Our biggest challenge right now is deciding what to do about our 8 yr old son at baptism age. She surprised me when she delayed his baptism for a year to give us time to work it out. I am lucky to have her...
She's still TBM, I'm still not. Still working on trying to maintain things. Considering therapy.
Thanks for posting.
I am still an active member, the First Assistant to the High Priest Group Leader in our Ward in Texas, but with significant doubts (in spite of Uchdorf - LOL). In essence, acting the hypocrite - for family reasons. I am heavily surrounded by TBM's on all sides. Oh, side story: I am related to Oliver B. Huntington, who wrote in his journal Joseph Smith's teaching about people living on the moon. This was quoted in an early Young Women's church magazine, if I remember correctly.
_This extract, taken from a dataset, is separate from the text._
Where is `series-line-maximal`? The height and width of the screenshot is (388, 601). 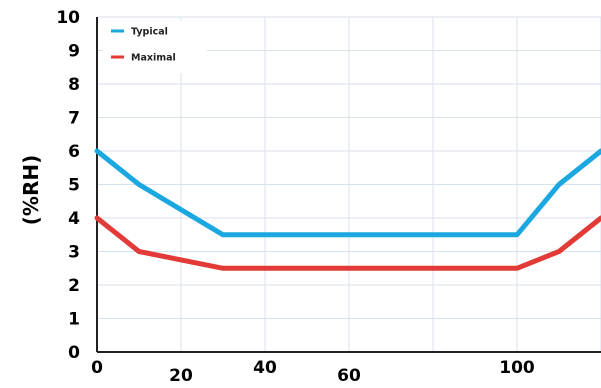 series-line-maximal is located at coordinates (348, 243).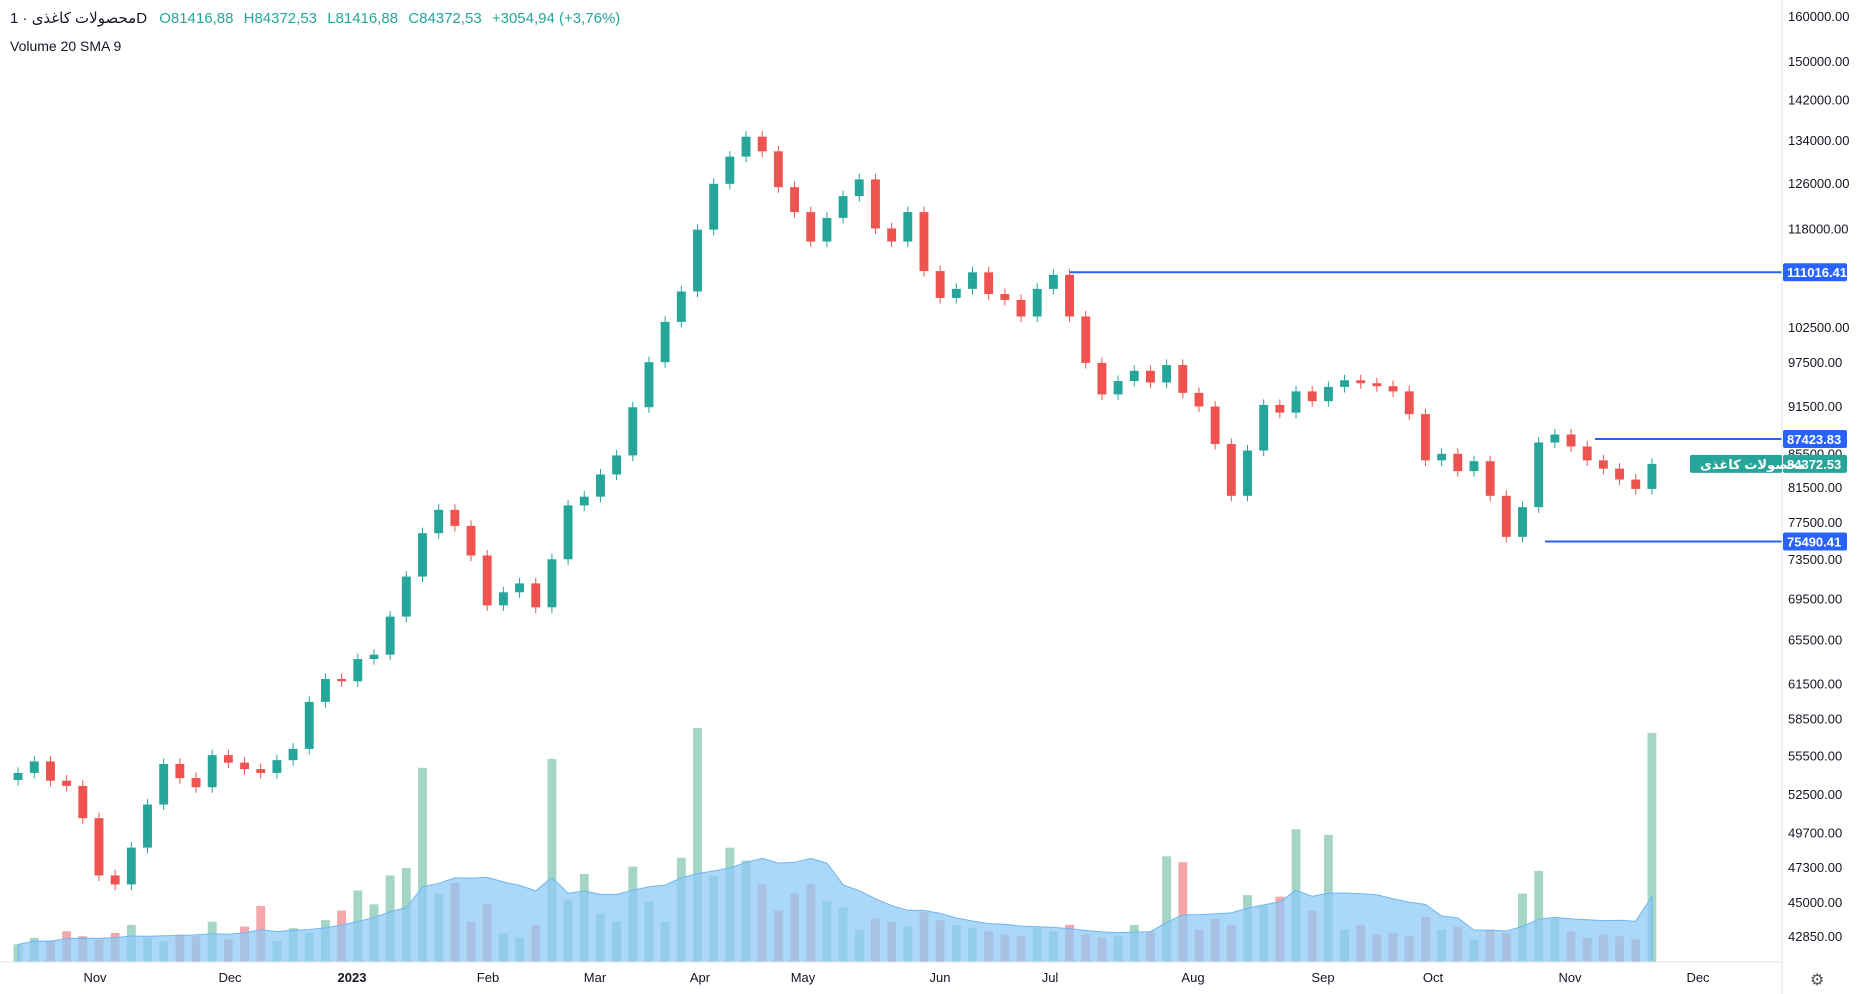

Anyway, this side story indicates the depth of the levels in which my TBM family exists.
I wasn't always active. After 12 years of Temple marriage and 5 children, I was excommunicated. I figured excommunication was better than murdering my then wife. There are discussions on this site I could contribute to regarding the damage done by mental/emotional abuse, a solid talent of my now ex. Anyway, does anyone remember LDS General Conference October 2009, the address by Neil Anderson entitled "Repent ... That I may Heal You"? In it, he told this story:
"Years ago, I was asked to meet with a man who, long before our visit, had had a period of riotous living. As a result of his bad choices, he lost his membership in the Church. He had long since returned to the Church and was faithfully keeping the commandments, but his previous actions haunted him. Meeting with him, I felt his shame and his deep remorse at having set his covenants aside. Following our interview, I placed my hands upon his head to give him a priesthood blessing."
That was me. Yes, it could relate to others, I suppose, but my experience was p-r-e-c-i-s-e-l-y as described by Anderson. That was exactly how and by whom (while he was an Area Seventy) my priesthood blessings were restored!
In hindsight, I should have stayed out while I had the chance!! However, my family exerted a ton of pressure to help get me reinstated. I was rebaptized , married again and my priesthood blessings restored as described above. My wife (second marriage for me, first for her, now going on 20+ years) is a TBM. She does have a history of varying activity and was mostly inactive as a teen.
The short end of this long post is that I hope my wife will be open to my disbelief, due to her varying activity history. It will be very difficult because of family on both sides being so very active. I plan to follow the "Rules of Disengagement" and will post results later.
Wish me luck!
Oh, by the way, we will be moving to Greeley, CO as soon as our house in Texas sells. My TBM in-laws live in Greeley and are experiencing the challenges of declining health as they age. This certainly adds to the challenge of resigning from the church.